The company prospered over the years and by the end of World War II was a prominent worldwide marketer of fine quality olive oil. Margueritte inherited the business, and Gaston had been installed as managing director. Over the next forty years he successfully masterminded the inexorable decline of the prestigious company while simultaneously siphoning off assets to build his own net worth. Bad advice from a lawyer named Frédéric Weisbord coupled with disastrous losses in the stock market had pushed the company to the brink of bankruptcy. In spite of the down-spiraling of the company’s fortunes, however, Weisbord had managed to cling to the role of family adviser and legal counselor.

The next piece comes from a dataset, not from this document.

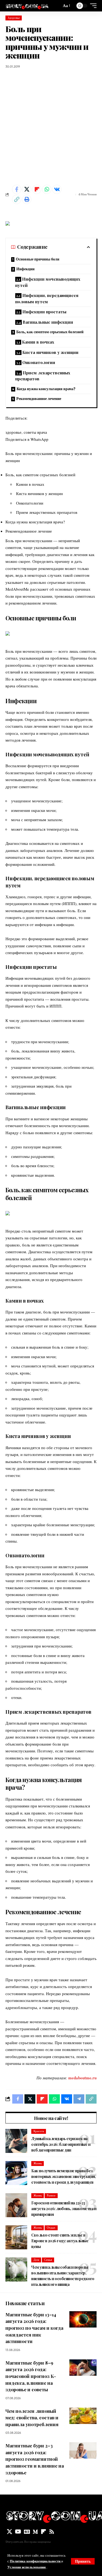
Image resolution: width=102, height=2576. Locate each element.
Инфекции (25, 268)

Margueritte continued to wear sable, not told that t
he DeVilleurs’s wealth was disappearing until Weisbord announced the bad news at the end of July; and in mid-August the decision to sell the company was made. To everyone’s surprise, a buyer stepped forward and the transaction completed early in September. Only after the papers were signed did it dawn on Margueritte that the lawyer had been planning to sell the company all along, that the buyer who had miraculously stepped forward had in fact been patiently waiting for Weisbord’s call.
After the sale of the company, Margueritte discovered the true despair of her financial position. The proceeds yielded only enough money to liquidate Gaston’s debts and buy a thousand shares of stock in the newly organized company that had bought her family’s business. She owned the Antibes home, furs and jewelry, and several acres of land in the country outside of Salon. It had been a wedding present from her father, and in spite of Gaston’s incessant importuning, she never transferred title. The Antibes home would bring a handsome price, but it was heavily mortgaged, another unwanted surprise from Gaston.

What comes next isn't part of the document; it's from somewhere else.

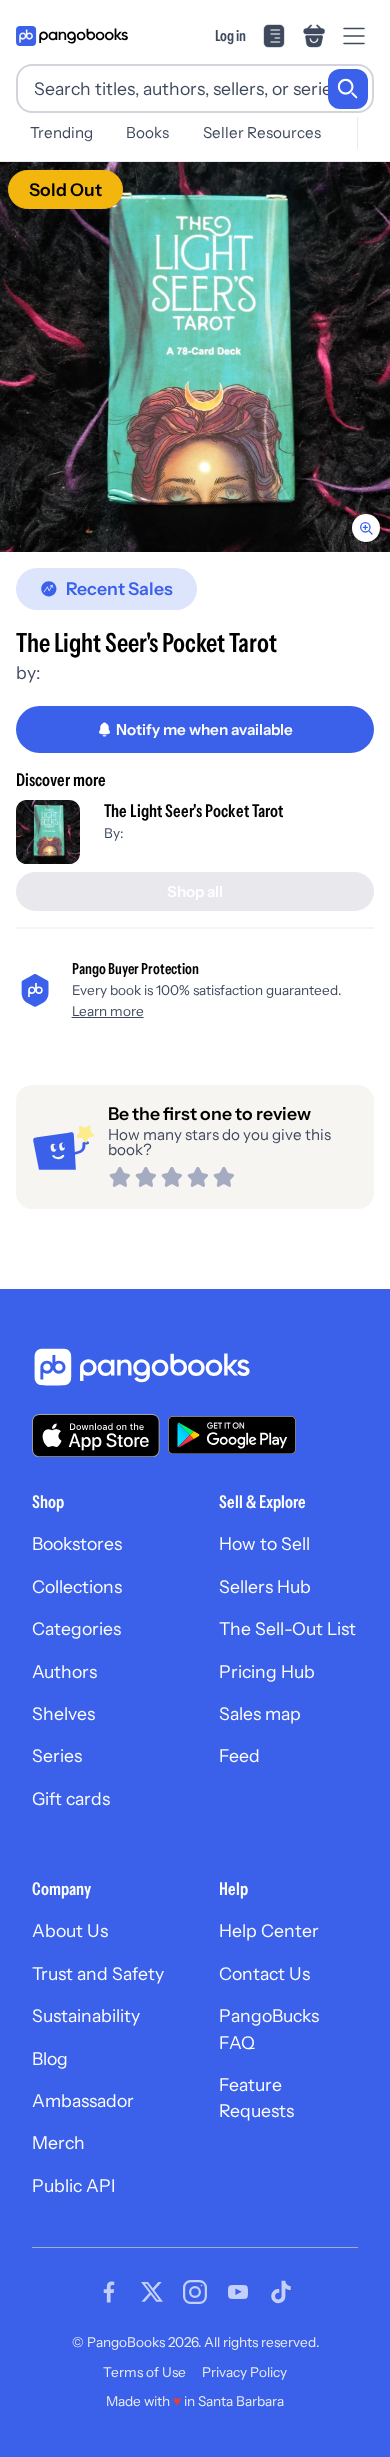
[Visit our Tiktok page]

Then there were the paintings. If Gaston had been inept at all else, he had shown a deep affection for fine art. He and Margueritte had put their incompatibility aside and over the years bought and sold until they had assembled a small, valuable collection. Margueritte became a shrewd trader, and in the end the DeVilleurs collection consisted of eleven paintings, the least valuable of which was a small yet perfectly lovely Renoir. There were two by Pissarro, one by Mary Cassatt, a Caillebotte, an early Picasso, a Corot, two by Sisley, and prized above all, two Cézannes. One was a country scene, the other, and the centerpiece of the collection, a self-portrait. Margueritte was attached to the country scene depicting a farmhouse near Salon. It reminded her of a sweet childhood.
With the period of public grieving behind her, Margueritte looked forward to a visit from the new owner of a small framing shop situated in Cannes. Margueritte grudgingly shopped in Cannes, and a month earlier had met a tall Norwegian in one of the food shops. Both were inspecting a supply of oranges shipped in from Africa, and he had helped her put her groceries in the car. She had been charmed by his accent and his bearlike bigness and pleased when he introduced himself and invited her to see his shop. She found him kind and knowledgeable and, at the same time, felt that he was sexually intimidating. And that excited her. After several more visits to his shop, she decided to entrust him with an important assignment. She removed her precious Renoir from its frame and gave the canvas to the owner of the shop. She asked him to carefully clean the painting and prepare a new frame.